— Begin Extracted text —
The Book of Three

October 19, 2011

It’s been a while since I posted anything, but I’m sure all my current readers are aware how much busier I tend to be during the school year than the summer.  Since my parents came to town, I’ve been either showing them around South Carolina or laboring at the University thereof.

I want to get right back into things by talking about a full-length novel:  The Book of Three, the first volume of The Chronicles of Prydain, by Lloyd Alexander, an American who fell in love with the landscape and folklore of Wales while he was stationed there during the Second World War.  Although the short fiction I’ve talked about previously was all available for free via the World-Wide Web, this book is not.  However, I am pretty sure that everyone who actually follows this blog has already read Alexander’s magnum opus.

Of course, these are children’s books, but they are innovative and highly influential fantasy nonetheless.  The scope is, in many respects, as epic as in novels written for somewhat older readers.

My opinion of The Book of Three specifically shifts with time.  It is generally agreed that the second and fifth books of the five-book series—The Black Cauldron and The High King—are significantly better than the others.  However, having recently read the whole cycle with my daughter, I decided that (this time through, at least), the opening volume was the third best.
— End Extracted text —
Copy the blog post again, starting at "It’s been a" and stopping after "the University thereof.", and change "school year" to "academic year".
— Begin Supplied records —
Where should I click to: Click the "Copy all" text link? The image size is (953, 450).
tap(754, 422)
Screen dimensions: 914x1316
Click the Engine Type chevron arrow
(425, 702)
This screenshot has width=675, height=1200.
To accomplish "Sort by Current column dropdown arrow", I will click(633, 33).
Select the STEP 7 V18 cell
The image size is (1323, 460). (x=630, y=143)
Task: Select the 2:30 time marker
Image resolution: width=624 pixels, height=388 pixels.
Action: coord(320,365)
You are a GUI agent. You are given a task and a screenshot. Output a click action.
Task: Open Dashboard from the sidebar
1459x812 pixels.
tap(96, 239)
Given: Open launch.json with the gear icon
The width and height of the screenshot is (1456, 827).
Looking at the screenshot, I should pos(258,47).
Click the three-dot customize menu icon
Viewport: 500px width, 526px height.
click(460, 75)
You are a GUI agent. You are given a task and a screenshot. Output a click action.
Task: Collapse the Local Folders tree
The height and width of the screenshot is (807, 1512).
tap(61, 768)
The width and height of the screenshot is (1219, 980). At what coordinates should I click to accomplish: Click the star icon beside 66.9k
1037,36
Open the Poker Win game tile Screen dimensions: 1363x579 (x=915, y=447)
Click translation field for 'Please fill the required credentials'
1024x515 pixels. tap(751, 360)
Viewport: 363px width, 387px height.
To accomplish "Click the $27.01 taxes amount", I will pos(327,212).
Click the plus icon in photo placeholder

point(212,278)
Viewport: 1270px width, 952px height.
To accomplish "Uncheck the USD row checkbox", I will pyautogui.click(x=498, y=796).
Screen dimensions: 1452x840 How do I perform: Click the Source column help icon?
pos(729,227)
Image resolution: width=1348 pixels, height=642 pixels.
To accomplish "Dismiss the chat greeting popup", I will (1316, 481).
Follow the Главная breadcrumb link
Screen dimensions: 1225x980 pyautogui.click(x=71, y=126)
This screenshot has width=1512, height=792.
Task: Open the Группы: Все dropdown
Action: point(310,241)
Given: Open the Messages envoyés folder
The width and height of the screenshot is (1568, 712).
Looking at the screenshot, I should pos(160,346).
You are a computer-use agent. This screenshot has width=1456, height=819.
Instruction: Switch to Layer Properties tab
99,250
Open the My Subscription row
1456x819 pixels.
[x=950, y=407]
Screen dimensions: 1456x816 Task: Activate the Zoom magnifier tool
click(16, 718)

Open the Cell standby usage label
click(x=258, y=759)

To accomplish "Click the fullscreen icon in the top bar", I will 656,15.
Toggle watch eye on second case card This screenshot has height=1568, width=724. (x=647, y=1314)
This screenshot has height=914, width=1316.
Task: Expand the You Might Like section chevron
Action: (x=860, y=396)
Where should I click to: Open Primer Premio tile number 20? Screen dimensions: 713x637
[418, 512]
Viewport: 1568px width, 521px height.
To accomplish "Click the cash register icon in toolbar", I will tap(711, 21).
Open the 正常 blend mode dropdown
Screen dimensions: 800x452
— End Supplied records —
Answer for the task:
It’s been a while since I posted anything, but I’m sure all my current readers are aware how much busier I tend to be during the academic year than the summer.  Since my parents came to town, I’ve been either showing them around South Carolina or laboring at the University thereof.